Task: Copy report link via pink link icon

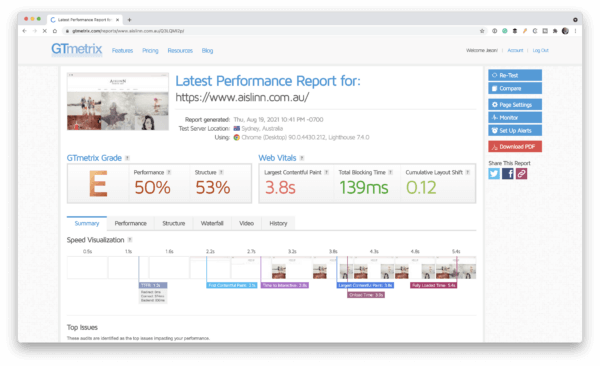Action: click(521, 174)
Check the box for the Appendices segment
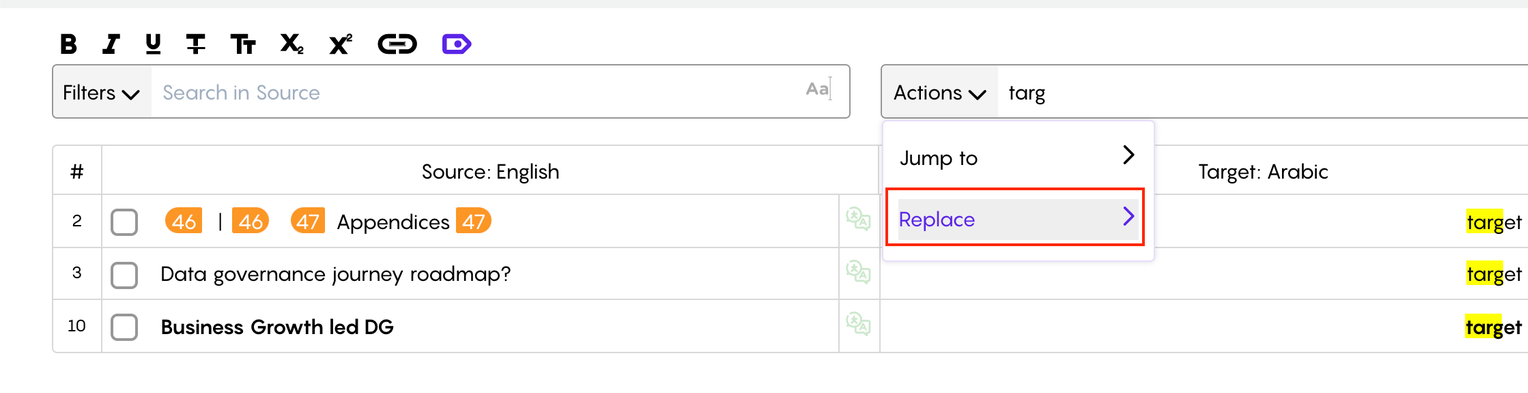 tap(124, 222)
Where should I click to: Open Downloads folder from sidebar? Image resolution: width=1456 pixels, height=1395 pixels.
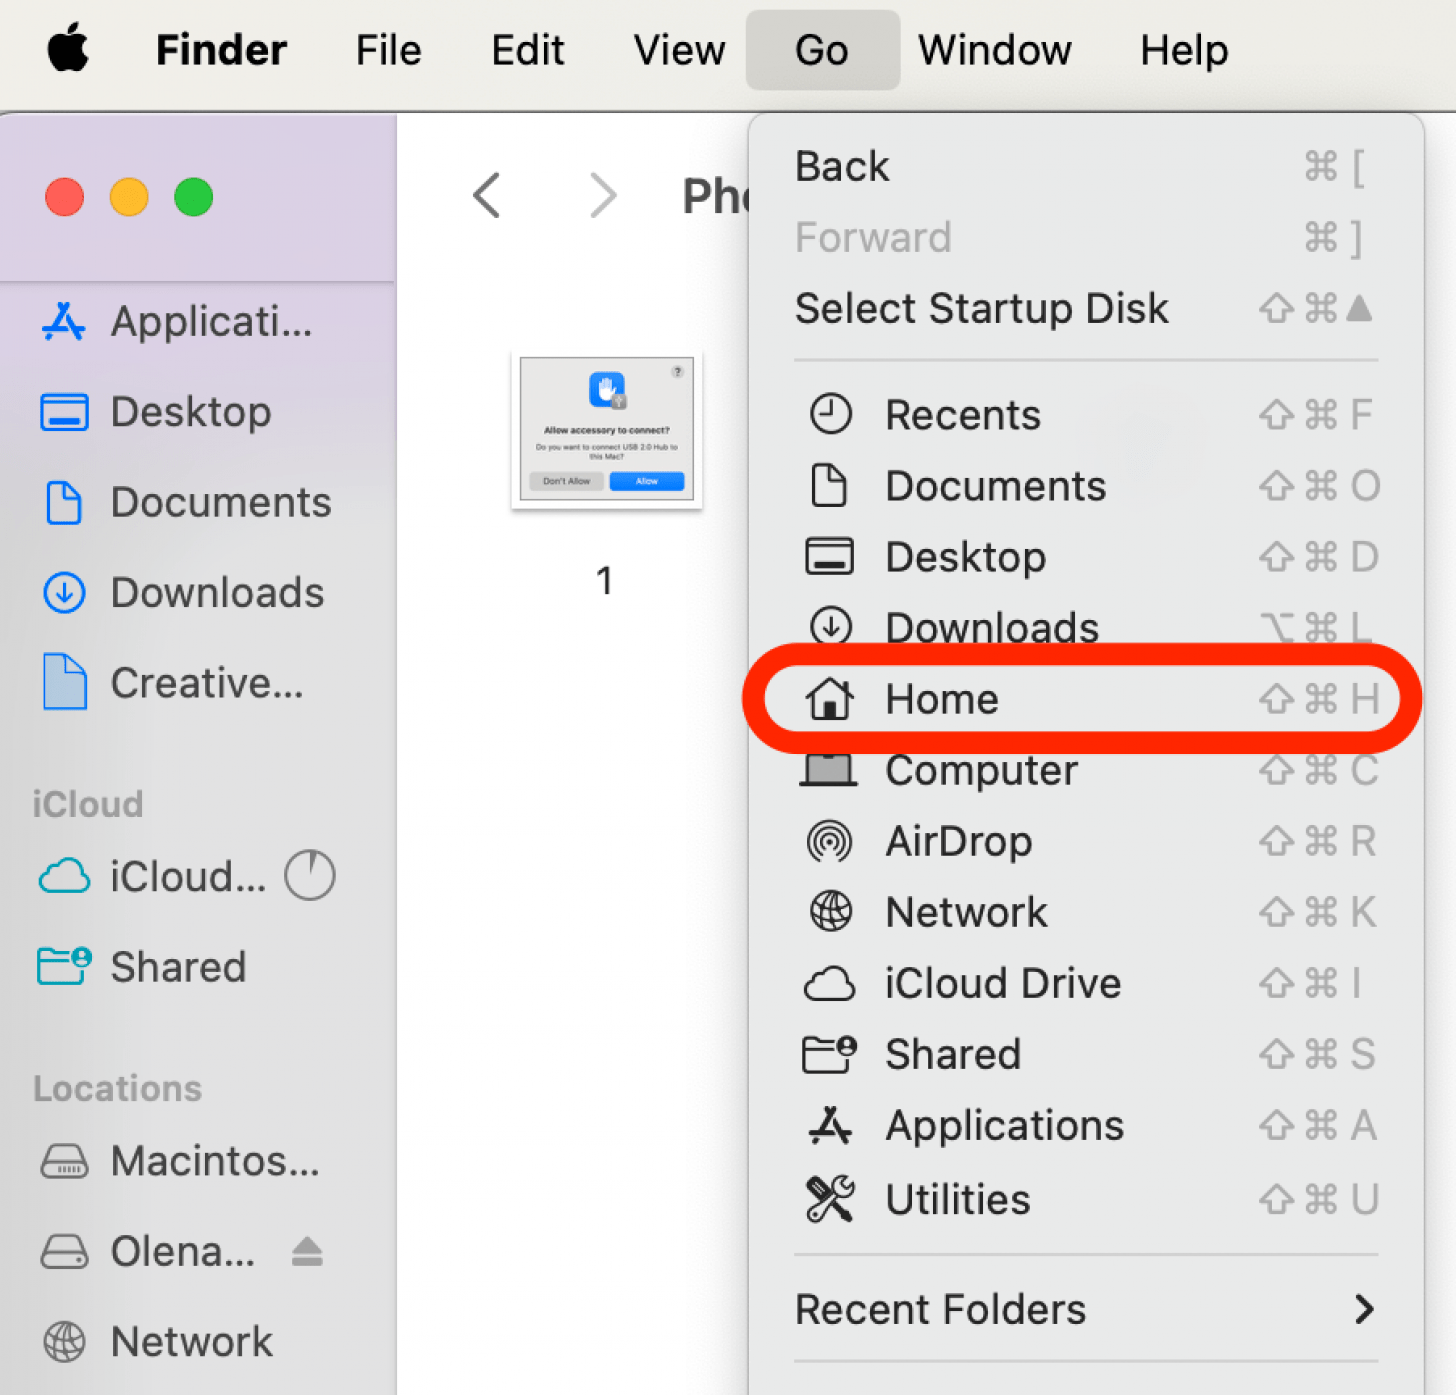tap(216, 593)
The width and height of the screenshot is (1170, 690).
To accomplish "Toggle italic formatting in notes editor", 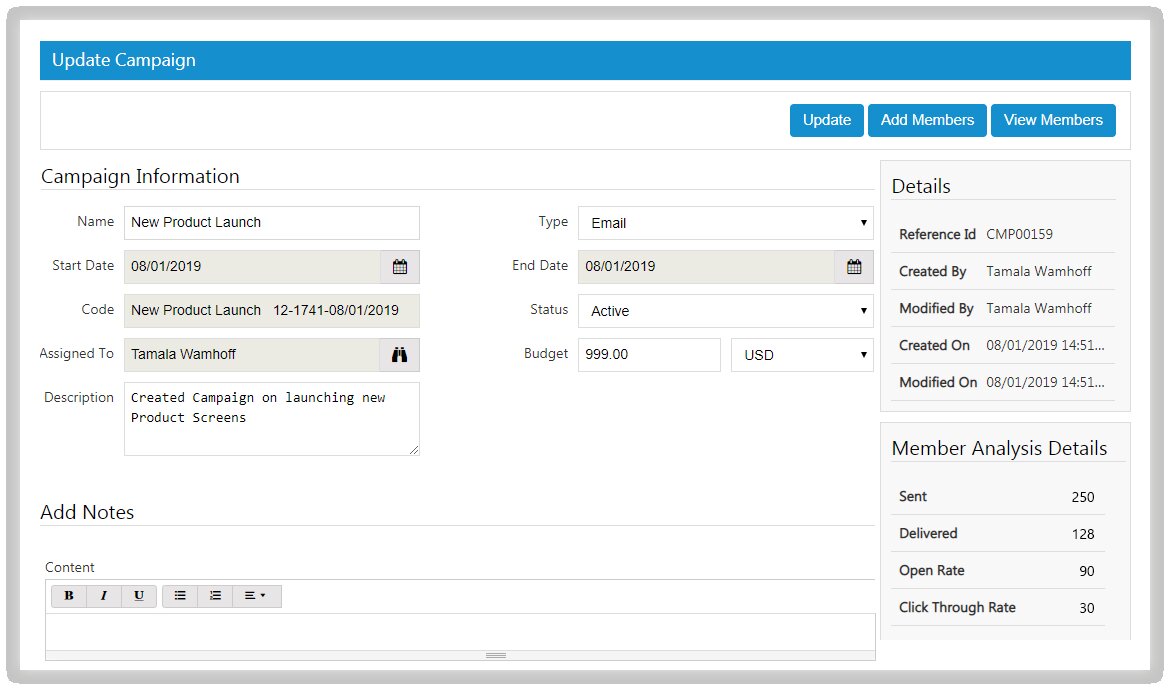I will [x=103, y=596].
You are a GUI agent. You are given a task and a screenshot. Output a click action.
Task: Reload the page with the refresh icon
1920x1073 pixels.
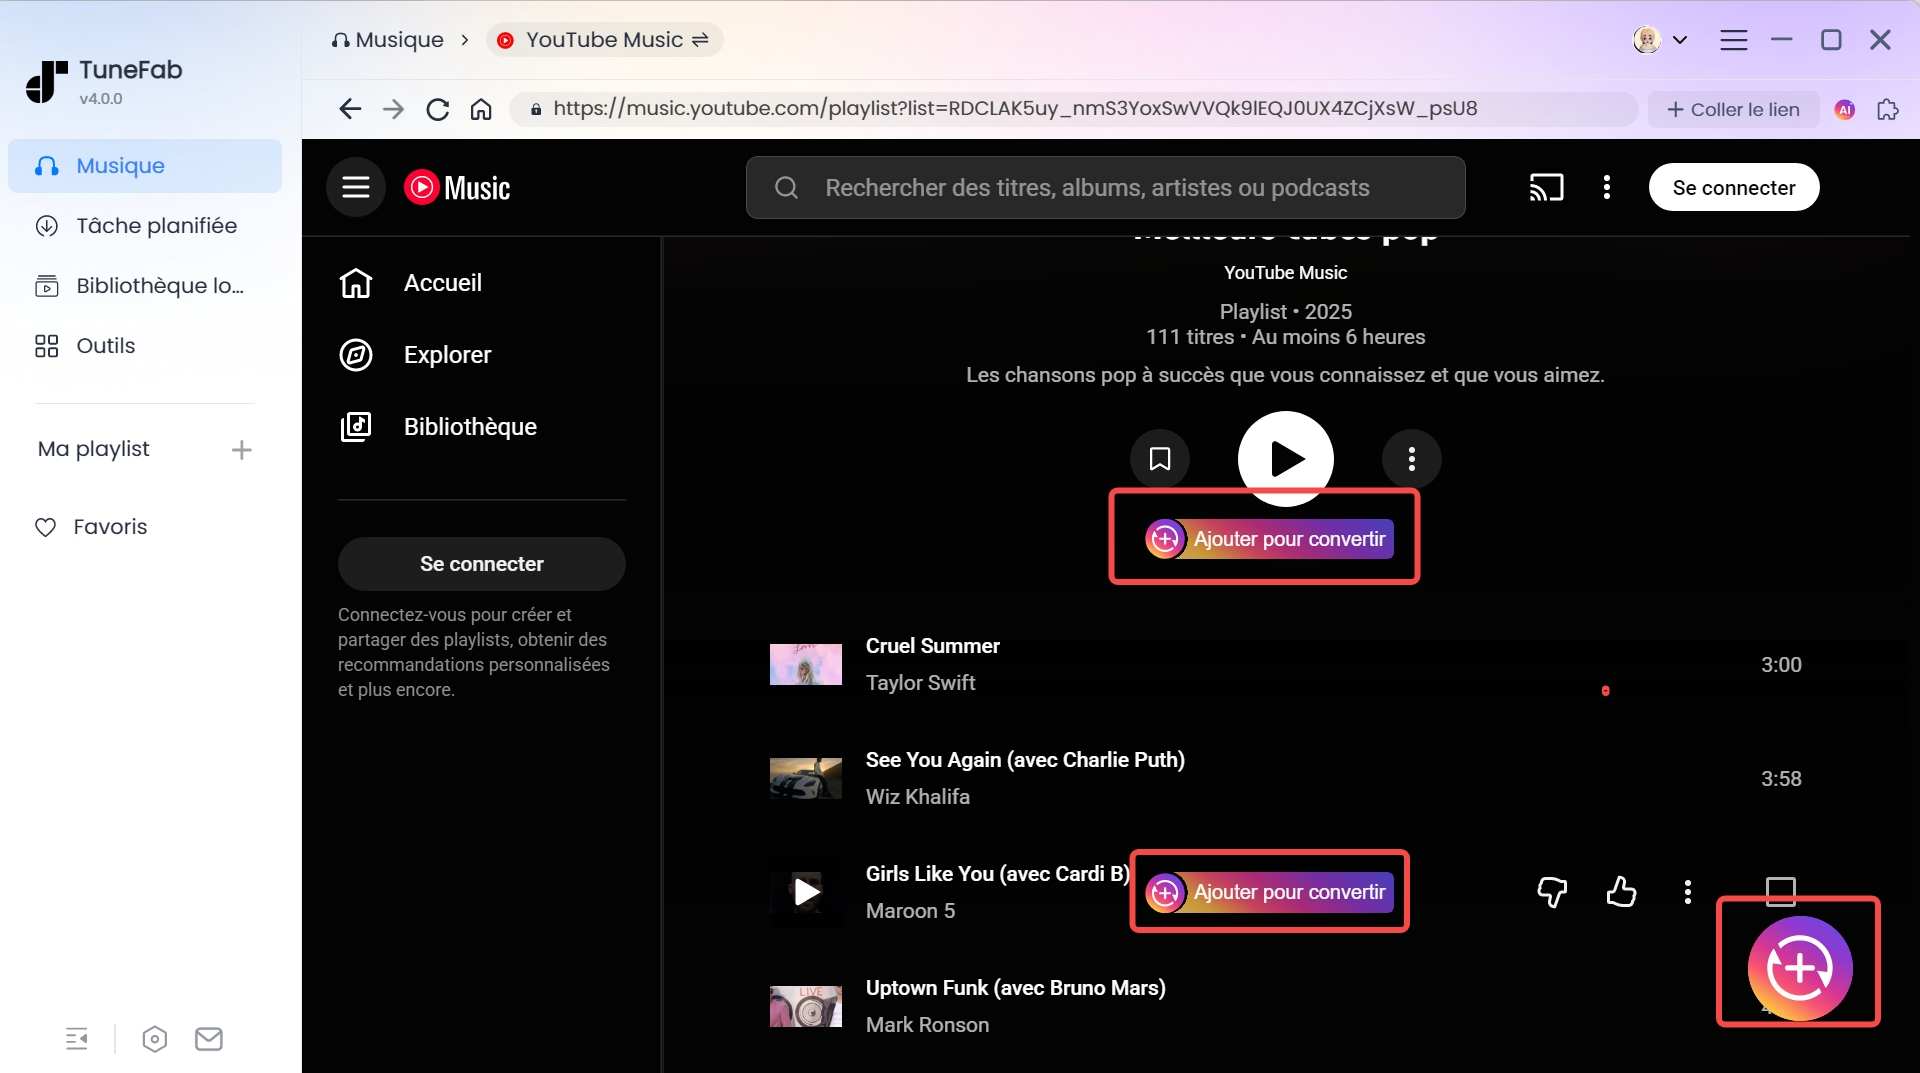coord(437,109)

**TASK TO CARRY OUT**:
Transcribe the material from its first line through the line that contains "tap(216, 593)", both included, leaving out the pictures.

**EXERCISE SOLUTION**:
Task: Copy report link via pink link icon

Action: click(521, 174)
Check the box for the Appendices segment
 tap(124, 222)
Where should I click to: Open Downloads folder from sidebar? Image resolution: width=1456 pixels, height=1395 pixels.
tap(216, 593)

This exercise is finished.